Common Misconceptions About the Common Core

It's come to my attention lately, that there are many misconceptions about the Common Core. Well, actually I've been aware of this since the beginning, but there have been a few conversations I've had lately that have led me to this post.

Before I address three misconceptions about the Common Core, I will first give you some background about me. I taught elementary school (grades 3-5) for six years. I worked hard in many different committees and took a lot of extra classes during those six years. I was able to work with committees within my school, district, and even had opportunities outside of my district to dissect the Common Core, learn about it, and find out how to apply it to teaching. In addition, I enrolled in graduate school in 2012. I have five classes remaining before I  obtain my degree. The plan (was/is/I don't know right now) for me to obtain a Master's in Curriculum and Instruction with a Mathematics Consulting Teacher Certificate (that's a mouthful). With the Common Core, districts and schools are highly likely to hire math coaches and my plan was to become one. This is all to say that I have a relatively solid understanding of the Common Core mathematics side of things and I'm pretty well-versed in the standards.  


Common Core new math


Some of the common misconceptions about the CCSS include:

1. Common Core is a Curriculum
The Common Core is a set of standards that have been adopted by many different states nationwide. Schools and districts have been operating on their own set of standards for years. The Common Core is a nation-wide set of standards and the standards are much higher than many/most districts have ever seen. The standards require critical thinking and application skills from early on. The bar has been raised for our students.

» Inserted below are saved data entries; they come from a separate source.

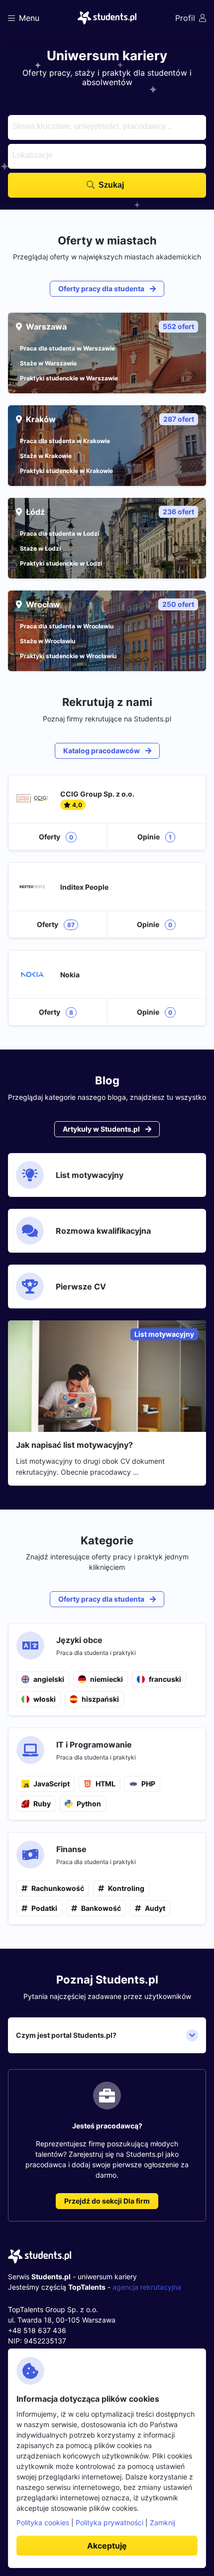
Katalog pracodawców (102, 750)
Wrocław (110, 604)
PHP (148, 1783)
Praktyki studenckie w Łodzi (61, 563)
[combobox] (107, 127)
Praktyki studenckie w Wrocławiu (68, 656)
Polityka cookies (42, 2522)
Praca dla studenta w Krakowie (65, 441)
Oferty (56, 836)
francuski (165, 1679)
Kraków (110, 419)
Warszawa (110, 327)
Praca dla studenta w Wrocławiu (66, 626)
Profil (185, 18)
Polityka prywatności (109, 2522)
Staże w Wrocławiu (47, 641)
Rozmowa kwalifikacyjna (103, 1231)
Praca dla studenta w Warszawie (67, 348)
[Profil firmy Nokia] (107, 987)
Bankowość (101, 1908)
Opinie (154, 836)
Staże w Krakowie (46, 456)
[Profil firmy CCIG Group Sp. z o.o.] (107, 812)
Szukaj (111, 185)
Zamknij (162, 2522)
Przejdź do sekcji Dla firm (107, 2201)
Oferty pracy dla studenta (102, 288)
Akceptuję (107, 2546)
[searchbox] (105, 125)
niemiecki (106, 1679)
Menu (29, 18)
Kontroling (126, 1888)
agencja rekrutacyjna (146, 2287)
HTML (105, 1783)
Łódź (110, 512)
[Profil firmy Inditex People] (107, 900)
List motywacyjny (89, 1175)
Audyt (155, 1908)
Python (89, 1803)
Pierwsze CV (81, 1286)
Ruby (42, 1803)
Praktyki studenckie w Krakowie (66, 470)
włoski (44, 1699)
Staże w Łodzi (40, 548)
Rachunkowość (57, 1888)
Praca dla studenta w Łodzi (59, 533)
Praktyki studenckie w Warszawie (69, 378)
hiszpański (100, 1699)
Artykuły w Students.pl (102, 1129)
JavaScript (51, 1783)
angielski (48, 1679)
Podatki (44, 1908)
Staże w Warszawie (48, 363)
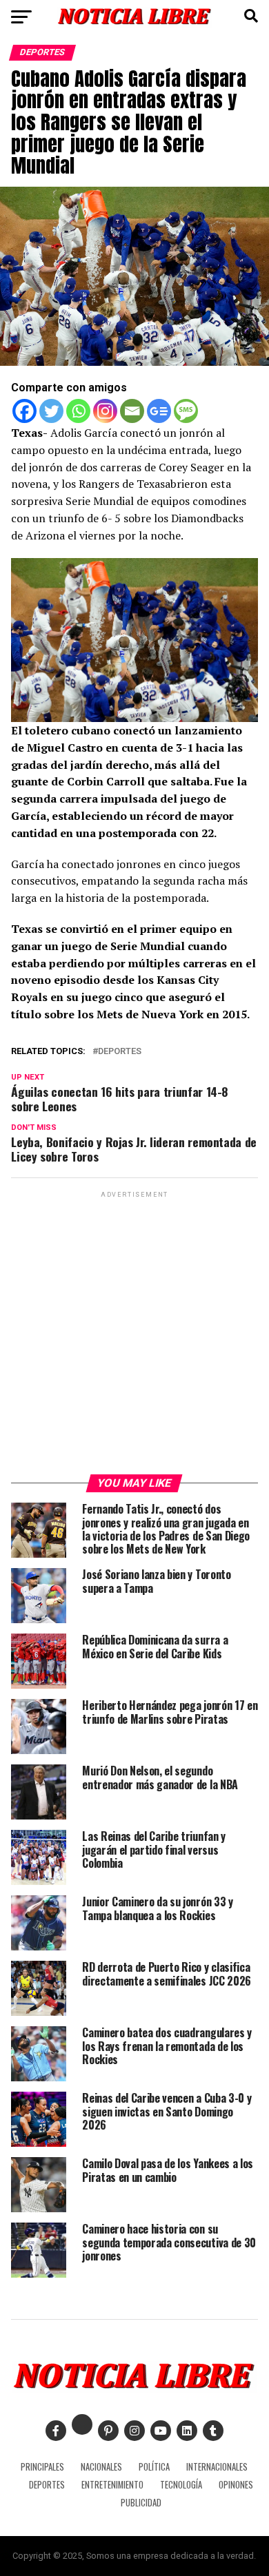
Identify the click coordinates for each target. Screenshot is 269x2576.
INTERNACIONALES (217, 2466)
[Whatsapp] (78, 411)
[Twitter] (51, 411)
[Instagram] (105, 411)
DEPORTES (47, 2484)
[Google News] (159, 411)
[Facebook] (24, 411)
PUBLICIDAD (141, 2502)
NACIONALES (101, 2466)
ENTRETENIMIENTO (112, 2484)
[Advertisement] (134, 1335)
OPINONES (236, 2484)
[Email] (132, 411)
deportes (119, 1051)
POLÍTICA (154, 2466)
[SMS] (186, 411)
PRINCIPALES (42, 2466)
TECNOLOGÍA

I often here or see comments like, "This Common Core problem I saw..." and that statement is misleading and inaccurate. Districts adopt or use whatever curriculum they choose that meets their standards--just as they always have. The problem that a person is often referring to was created by a textbook company, a school district, or even the teacher him/herself but was not created by the Common Core. The Common Core tells teachers what they need to cover in their classroom every year, the problems/tasks/lessons they use to cover those standards come from their curriculum or are their own creation. To see and understand these standards (and to see that there is no curriculum or set of problems attached) see here.

2. The Common Core is Introducing "New" Ideas and Pedagogy
This is math specific as I haven't heard anyone yet complain about the "new writing" that they are teaching kids these days. I sure have heard a lot of "new math" comments. The math isn't new. Math is math. It has always been. The approach to teaching math is a new concept and idea for many, but even that isn't new. In fact many of you likely use the approaches and strategies used to teach mathematics conceptually without realizing it. I have sat in on many math classes as teachers are being taught to teach math conceptually and most teachers will say, "Oh! I do that, I just didn't know I could/should/or that I was doing it!" 

Without a full understanding of the scope and sequence of the mathematics Common Core, it's hard to see how it all fits together, but it does. The approach to teaching math allows students to access a problem from a variety of angles and ways. This is something that people in mathematical career fields do inherently anyway.

This math that has been introduced has been used in other countries successfully for years. Countries like Singapore and Finland teach math conceptually and some of the most renowned mathematicians have been constructing mathematical instructional books with specific instruction to lead to conceptual understanding in math for years. This is the first time their approaches have been outright honored by standards, but they should have been taught all along. 

3. The Benefits of the Common Core
 
This new approach to math was introduced in many states prior to the Common Core. Idaho was actually one of them. All teachers were required to take an updated Developing Mathematical Thinking course that the state paid for. This course addressed this idea of teaching math conceptually to students. Many of these states introduced this approach because state colleges were seeing high declines in students entering science and mathematical fields. We want good jobs in those fields and we want them in the United States. We want our nation to remain competitive and strong, so we have to increase those numbers and we have to help our students gain a more solid understanding of mathematical concepts.

Futhermore, when you pool together the resources and money from many different places to create standards, you're more likely to find quality work. The standards flow well together, they work with one another, and they promote higher level thinking and critical thinking skills. This does not happen with limited resources and professionals working together to create a scope and sequence for grades K-12. 

What are some things you have heard or think about the Common Core? Can I help clear anything up?